Well, I understand. You don't guarantee the results for your company, the merchants. You don't say, "Okay, there's 3-4% connections, our system is so good. We take the risk, not take the risk to say, 'We help you, but we don't take the risk if it's if you are wrong on your systems.'
No, we do. If we make a mistake. So the way to think about this is that, let's say, we would bill a client based on the amount we approved and the take rate we're supposed to take, let's say $100, but for that given period of time, $30 came back as chargebacks, mistakes that, transactions that we mistakenly approved. So we would actually invoice the client $70, right? Net of those chargebacks. And that, that's how predominantly it works. The invoice becomes smaller by the amount of the chargebacks.

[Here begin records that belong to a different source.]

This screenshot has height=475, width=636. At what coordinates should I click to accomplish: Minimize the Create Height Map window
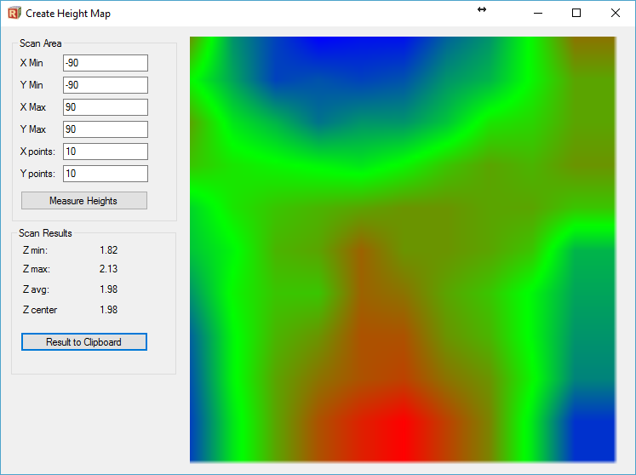pyautogui.click(x=537, y=13)
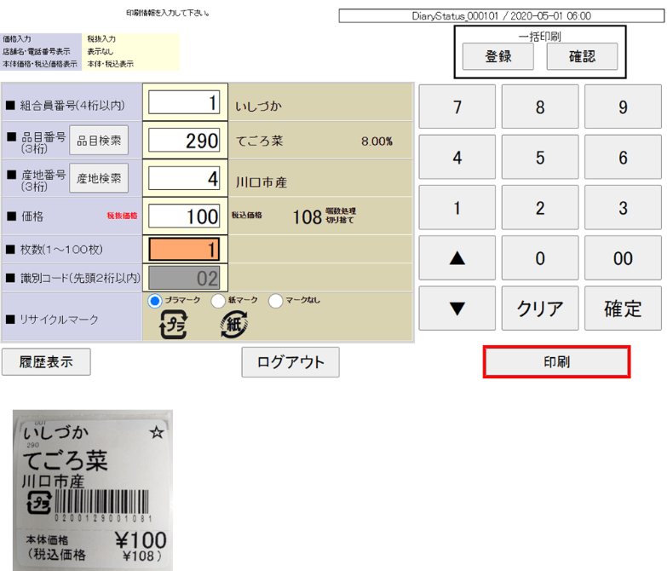Click the 印刷 print button
667x571 pixels.
tap(557, 362)
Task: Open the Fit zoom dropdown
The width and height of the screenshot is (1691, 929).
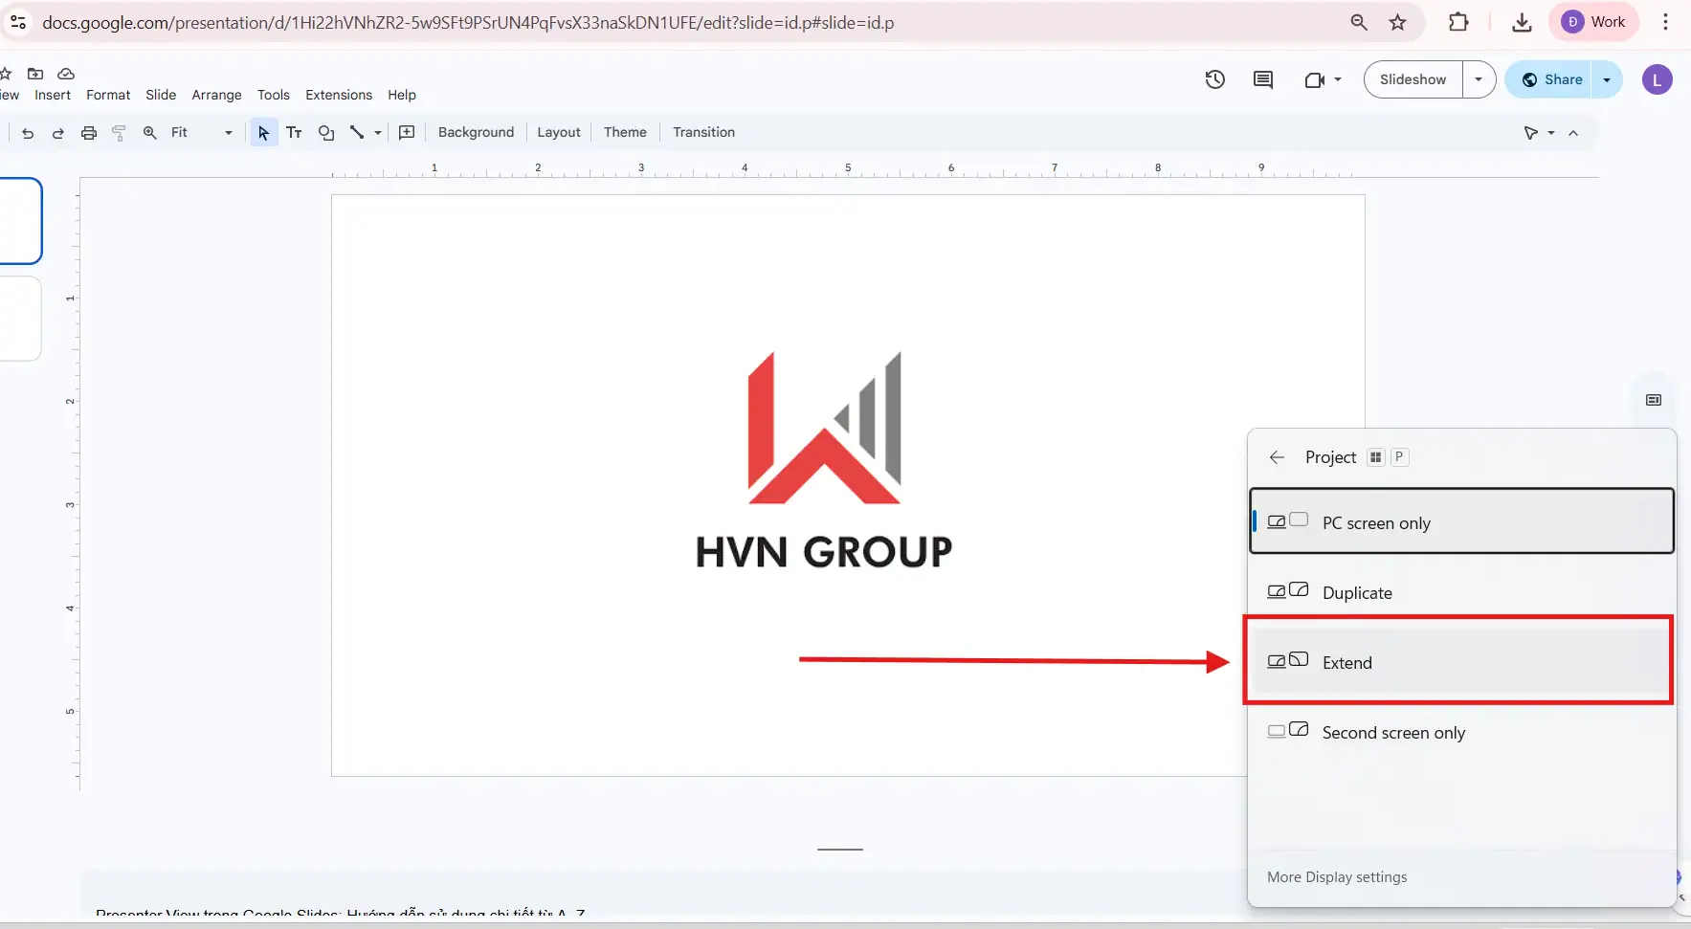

Like a 2018 number. What is happening in your PNL as that gets better or better? Is that, like, those markets are ticking up? Is that how that works out?
Correct.
As you roll over, I don't know, do you have, like, multi-year contracts? Do you guys have...
We have anywhere from 1 to 3-year contracts.
What, what's happening to that basis point of the take rate?
It can be some combination, right? It can be, "Hey, look, you're actually at 93. We think you can be at 95 for a slightly higher fee." Or, you know, "Let's package some of these more platform e-sales around policy and dispute, you know, kind of together with incremental discounts for long-term contracts." But that's part of the discussion.